Devant le retour de l’Allemagne à une politique de grande puissance, le vieux mouvement de la paix s’est effondré. Actuellement il est en train d’être réorganisé en une alliance avec les Manifestations du lundi, en tant que mouvement droitier.

Un coup d’oeil jeté derrière ce discours pacifiste montre clairement que l’orientation politique de « Friedenswinter » diffère à peine de celle des auteurs de la déclaration « Une autre guerre en Europe? Pas en notre nom! » signée par soixante personnalités du monde politique, économique, culturel et médiatique. (Voir : « Allemagne : l’establishment divisé sur la politique à suivre envers la Russie et les Etats-Unis »,)
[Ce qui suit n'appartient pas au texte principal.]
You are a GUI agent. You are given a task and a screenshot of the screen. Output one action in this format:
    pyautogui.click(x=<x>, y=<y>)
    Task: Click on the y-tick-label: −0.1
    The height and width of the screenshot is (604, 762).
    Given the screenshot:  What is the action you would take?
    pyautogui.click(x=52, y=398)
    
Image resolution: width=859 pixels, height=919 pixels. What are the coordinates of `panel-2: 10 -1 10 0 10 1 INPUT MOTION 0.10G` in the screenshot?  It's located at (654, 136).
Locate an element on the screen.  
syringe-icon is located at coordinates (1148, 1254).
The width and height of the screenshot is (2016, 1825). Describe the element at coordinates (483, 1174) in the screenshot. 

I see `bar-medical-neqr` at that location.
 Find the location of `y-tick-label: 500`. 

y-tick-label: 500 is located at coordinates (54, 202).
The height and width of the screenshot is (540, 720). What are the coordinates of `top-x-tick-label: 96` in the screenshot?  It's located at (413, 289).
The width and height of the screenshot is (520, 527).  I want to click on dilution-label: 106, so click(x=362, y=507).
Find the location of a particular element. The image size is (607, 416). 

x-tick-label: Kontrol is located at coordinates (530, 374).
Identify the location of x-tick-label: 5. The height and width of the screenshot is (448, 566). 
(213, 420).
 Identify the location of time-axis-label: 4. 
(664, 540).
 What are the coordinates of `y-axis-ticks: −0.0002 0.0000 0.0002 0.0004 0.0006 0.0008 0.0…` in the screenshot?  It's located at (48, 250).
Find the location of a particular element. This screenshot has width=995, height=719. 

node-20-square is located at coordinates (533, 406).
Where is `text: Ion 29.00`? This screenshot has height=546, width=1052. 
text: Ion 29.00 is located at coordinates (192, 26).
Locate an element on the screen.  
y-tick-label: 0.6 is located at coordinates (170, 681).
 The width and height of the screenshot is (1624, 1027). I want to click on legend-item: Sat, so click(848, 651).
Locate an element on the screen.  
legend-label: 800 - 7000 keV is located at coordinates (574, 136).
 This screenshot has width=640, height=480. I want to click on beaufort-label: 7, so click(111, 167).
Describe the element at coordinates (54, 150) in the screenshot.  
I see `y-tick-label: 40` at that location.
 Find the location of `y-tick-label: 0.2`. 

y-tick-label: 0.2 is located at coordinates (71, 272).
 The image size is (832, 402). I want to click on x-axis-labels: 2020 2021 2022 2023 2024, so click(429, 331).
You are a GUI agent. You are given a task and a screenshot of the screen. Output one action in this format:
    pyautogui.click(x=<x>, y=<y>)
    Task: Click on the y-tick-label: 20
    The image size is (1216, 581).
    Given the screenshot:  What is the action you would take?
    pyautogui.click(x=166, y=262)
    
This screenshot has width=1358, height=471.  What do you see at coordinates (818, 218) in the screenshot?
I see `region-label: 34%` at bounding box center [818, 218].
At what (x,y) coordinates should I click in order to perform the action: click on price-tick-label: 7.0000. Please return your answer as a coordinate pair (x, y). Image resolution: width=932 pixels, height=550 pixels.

A l’origine de cet appel il y avait Horst Teltschik (Union chrétienne-démocrate, CDU), qui avait depuis 1972 fait partie du cercle intime des conseillers de l’ancien chancelier Helmut Kohl, puis avait de 1999 à 2008 présidé la Conférence de Munich sur la sécurité; il fut signé par l’ancien chancelier Gerhard Schröder (Parti social-démocrate allemand, SPD), par l’ancien président fédéral Roman Herzog (CDU) et par un grand nombre d’autres représentants de l’impérialisme allemand ; il n’a rien à voir avec une « politique pacifiste. » Il parle pour cette section de l’élite dirigeante qui estime que l’Allemagne doit poursuivre ses intérêts impérialistes de façon plus indépendante, et surtout plus indépendamment des Etats-Unis. Ce n’est pas un hasard si cette déclaration a été accueillie aussi positivement par le site web Friedenswinter.

La « Marche sur Gauck » est l’un des éléments du conflit à propos de l’orientation de la politique étrangère allemande qui se poursuit actuellement à tous les niveaux politiques. La question principale n’est pas si, mais comment les intérêts de grande puissance de l’Allemagne peuvent être le mieux défendus.

Le fait que des sections de Die Linke soutiennent Friedenswinter et collaborent avec des forces d’extrême-droite, n’a rien de surprenant. L’année dernière, alors que le document de stratégie intitulé « Nouvelle puissance, nouvelle responsabilité » était élaboré, Die Linke y était directement associée à travers un membre de sa direction, Stefan Liebich. Depuis lors, Die Linke a soutenu plus ouvertement la politique étrangère agressive du gouvernement.

Plusieurs élus parlementaires de Die Linke ont, en avril dernier, voté pour la première fois en faveur d’une intervention de l’armée allemande en Syrie au nom du « désarmement » et de la « paix ». Cet été, le dirigeant de son groupe parlementaire, Gregor Gysi, fut l’un des premiers politiciens allemands à exiger que des armes soient livrées aux Kurdes et exigea au Bundestag (parlement) une intervention massive des troupes de l’ONU. Début octobre, 14 membres influents de Die Linke ont publié une déclaration intitulée « Sauver Kobané » qui appelait à une importante intervention militaire contre l’Etat islamique en Irak et au Levant (EI).

Alors que c’est surtout l’aile droite du parti autour de Stefan Liebich et Dietmar Bartsch qui s’était solidarisée avec la politique belliciste du gouvernement, c’est actuellement la soi-disant aile gauche qui ouvre, avec le soutien pour Friedenswinter, un nouveau stade de développement à droite de Die Linke. Des membres influents du parti, tels Wolfgang Gehrcke, Sahra Wagenknecht, Andrej Hunko et Diether Dehm, ont tous soutenu l’appel à manifester à Berlin.

Cette alliance confirme qu’une lutte victorieuse contre la guerre ne peut être menée que sur la base d’un mouvement indépendant de la classe ouvrière se fondant sur un programme socialiste international. Ce qui importe avant tout, c’est une lutte contre la cause première de la guerre et du militarisme, le système capitaliste.